[Instructions for the task]: Copy all the data exactly, except the pictures.

Saved entries
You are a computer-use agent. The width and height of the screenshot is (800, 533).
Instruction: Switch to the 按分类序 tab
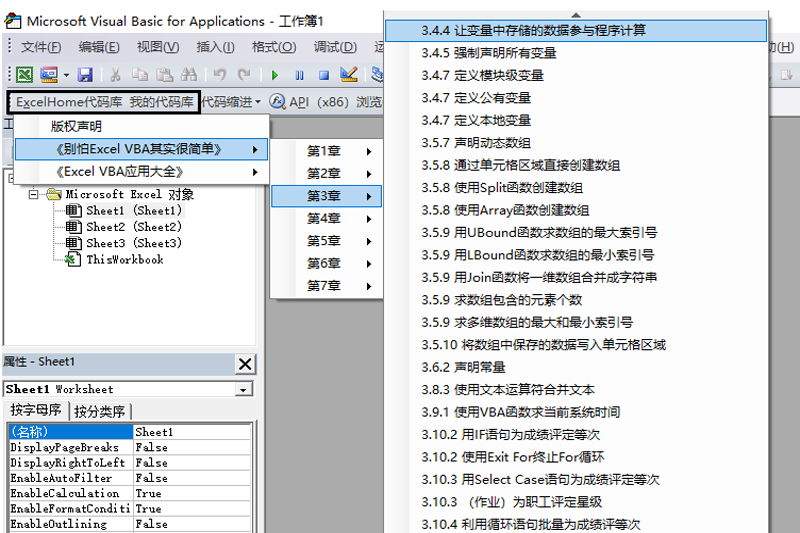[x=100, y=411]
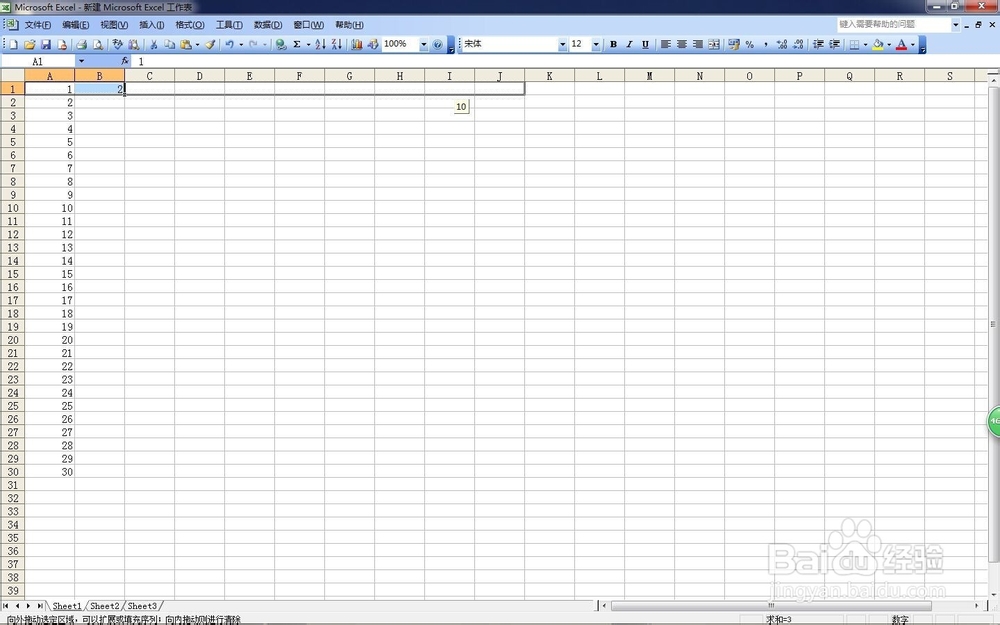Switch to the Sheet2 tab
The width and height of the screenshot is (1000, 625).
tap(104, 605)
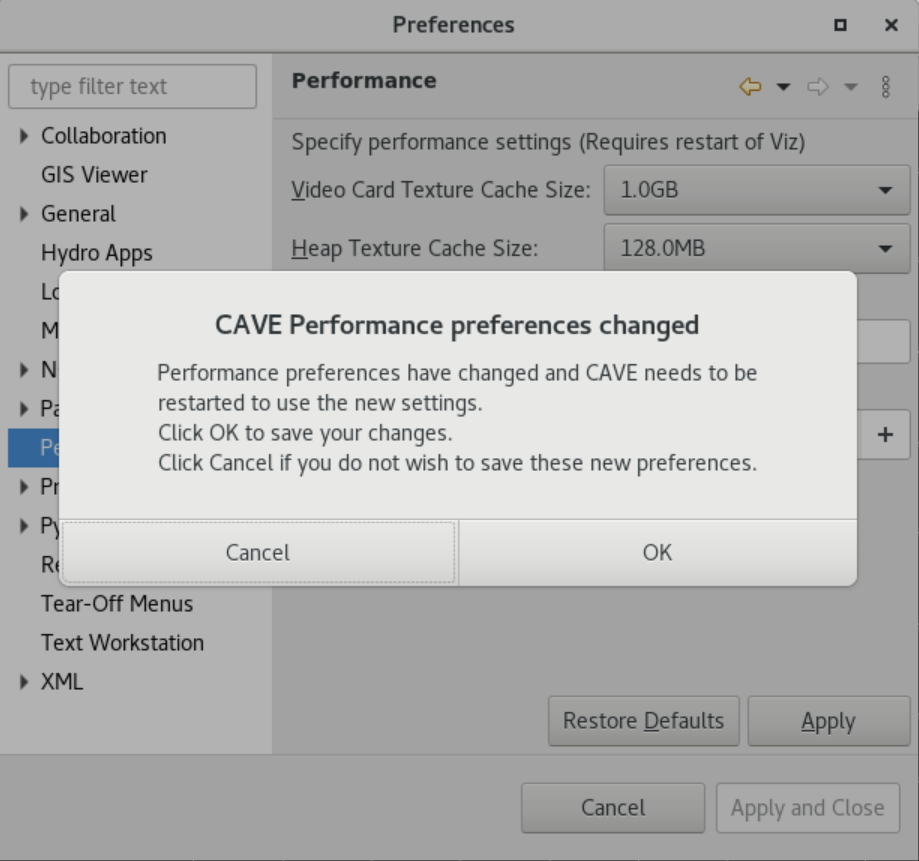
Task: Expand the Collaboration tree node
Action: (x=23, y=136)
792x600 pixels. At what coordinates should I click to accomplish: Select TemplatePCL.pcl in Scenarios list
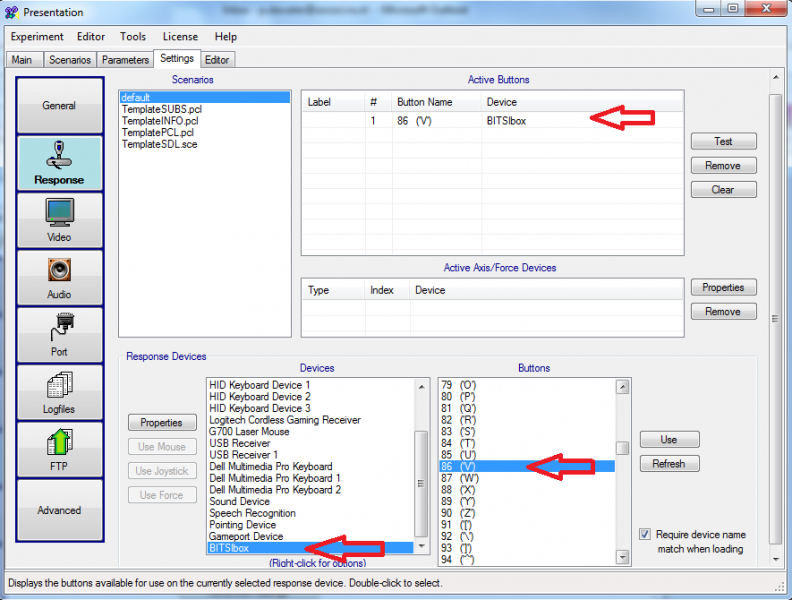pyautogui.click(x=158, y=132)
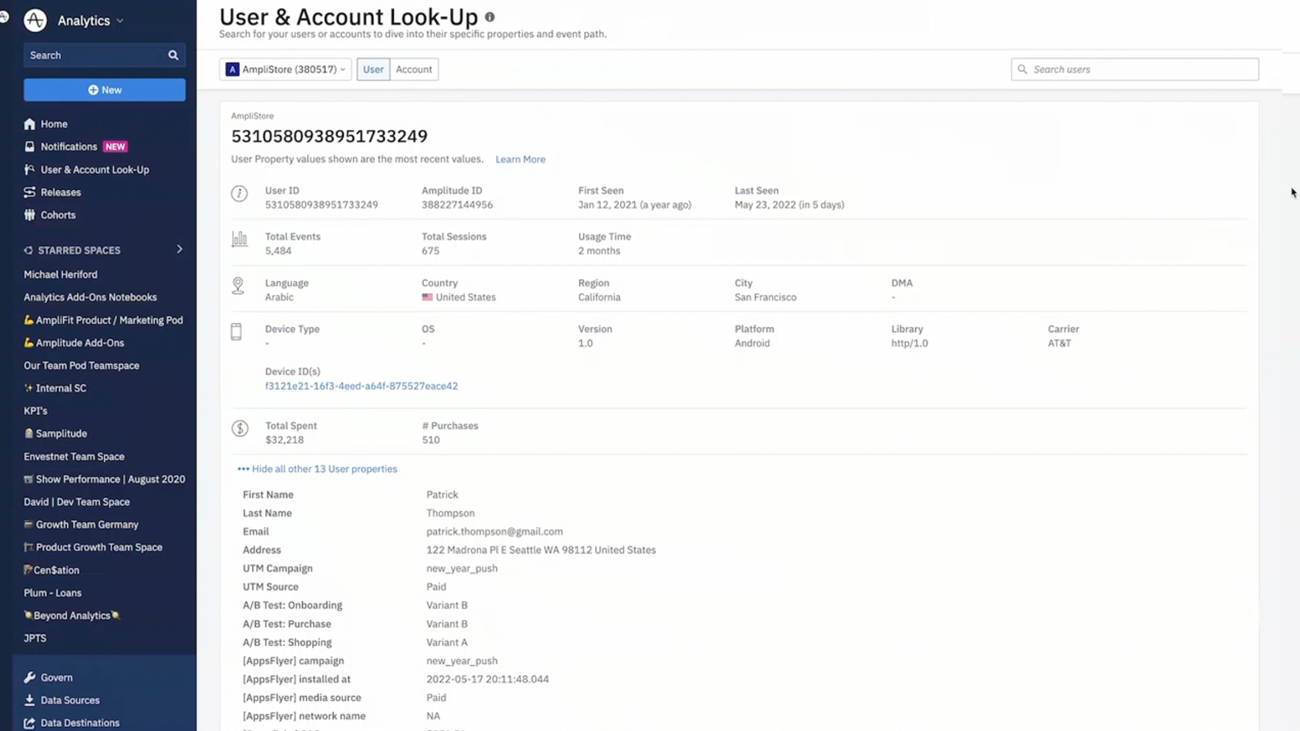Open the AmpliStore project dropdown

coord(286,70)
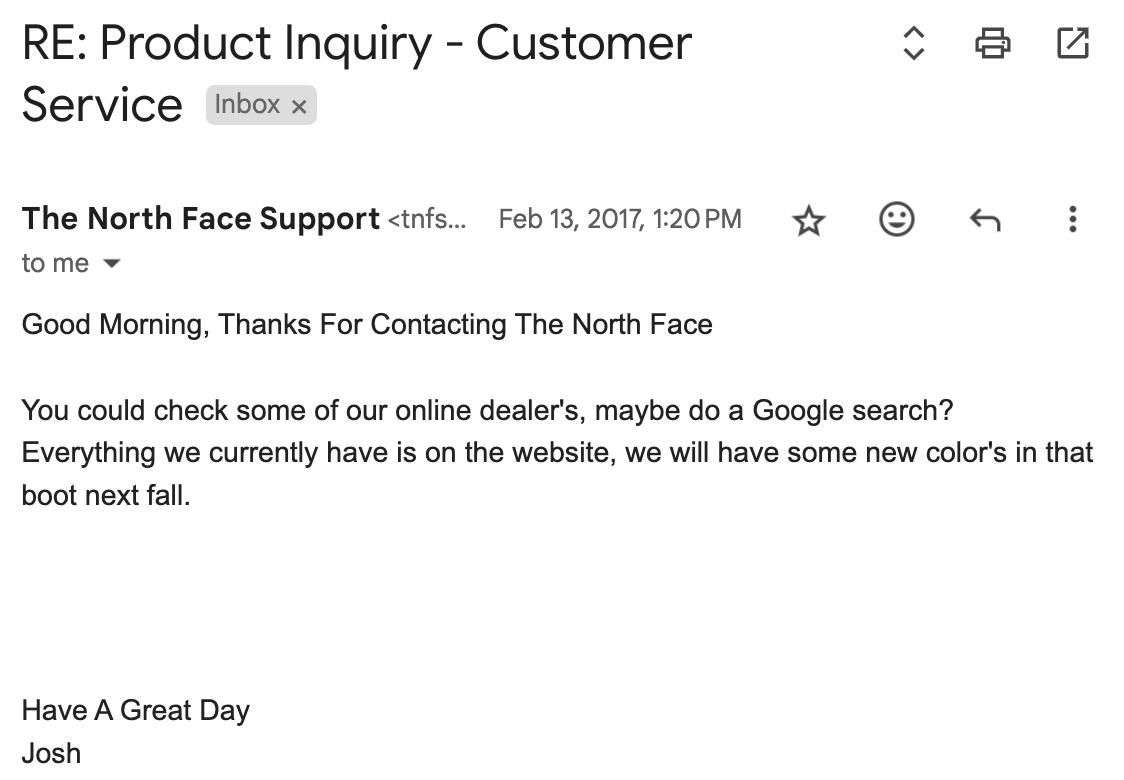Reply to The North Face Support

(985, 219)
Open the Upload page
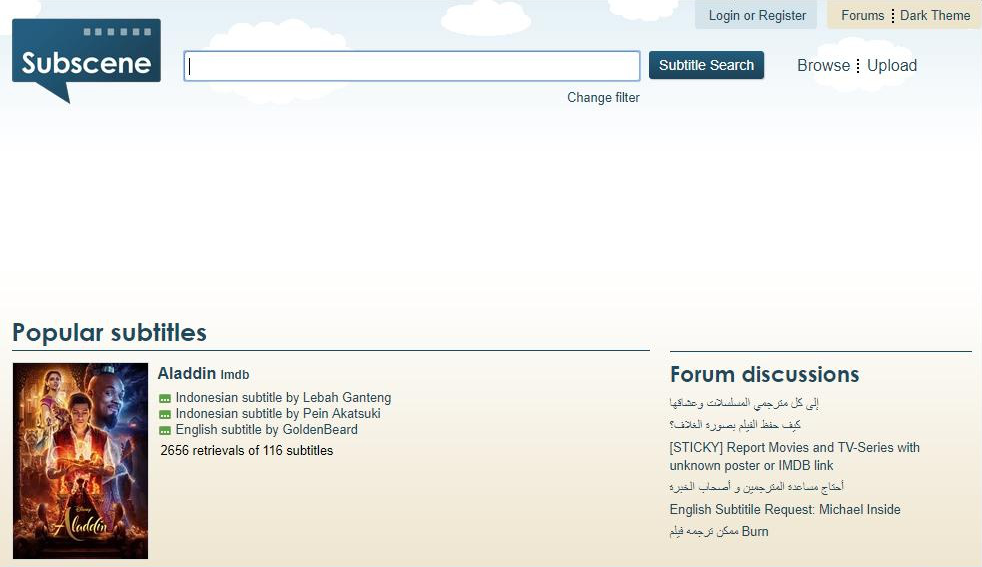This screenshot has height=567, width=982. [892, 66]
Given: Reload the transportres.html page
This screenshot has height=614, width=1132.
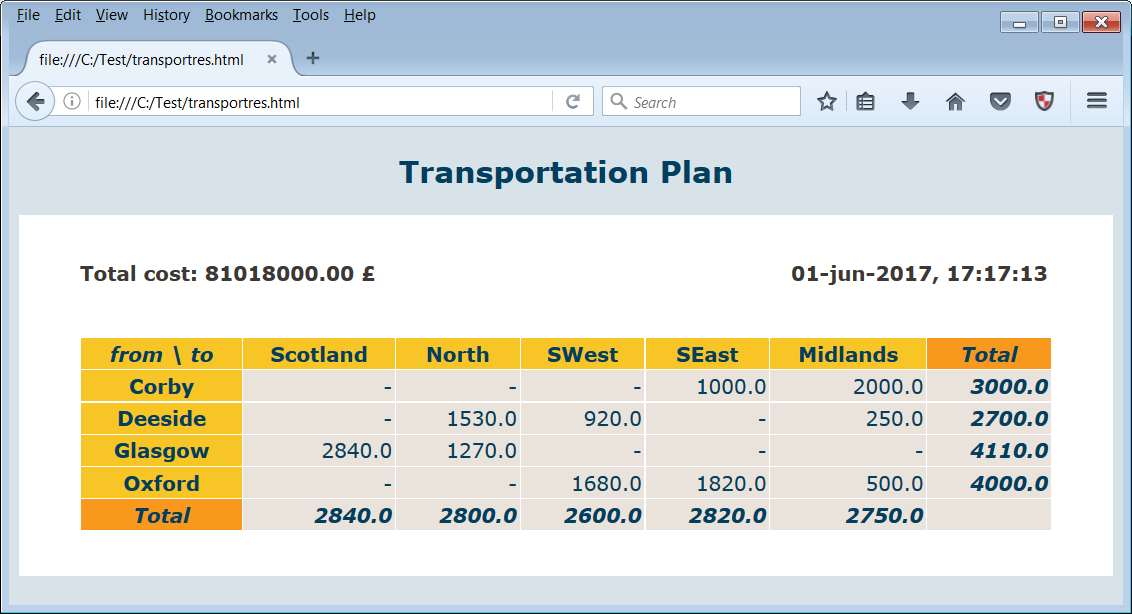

[Problem solution]:
You are a computer-use agent. The width and height of the screenshot is (800, 533).
Instruction: Switch to the 按分类序 tab
[x=100, y=411]
Switch to the Sheet2 tab
The width and height of the screenshot is (1000, 625).
tap(104, 605)
Task: Expand the Collaboration tree node
Action: (x=23, y=136)
792x600 pixels. At what coordinates should I click to accomplish: Select TemplatePCL.pcl in Scenarios list
pyautogui.click(x=158, y=132)
Open the AmpliStore project dropdown

coord(286,70)
Reply to The North Face Support

(985, 219)
Open the Upload page
This screenshot has height=567, width=982. [892, 66]
Given: Reload the transportres.html page
This screenshot has height=614, width=1132.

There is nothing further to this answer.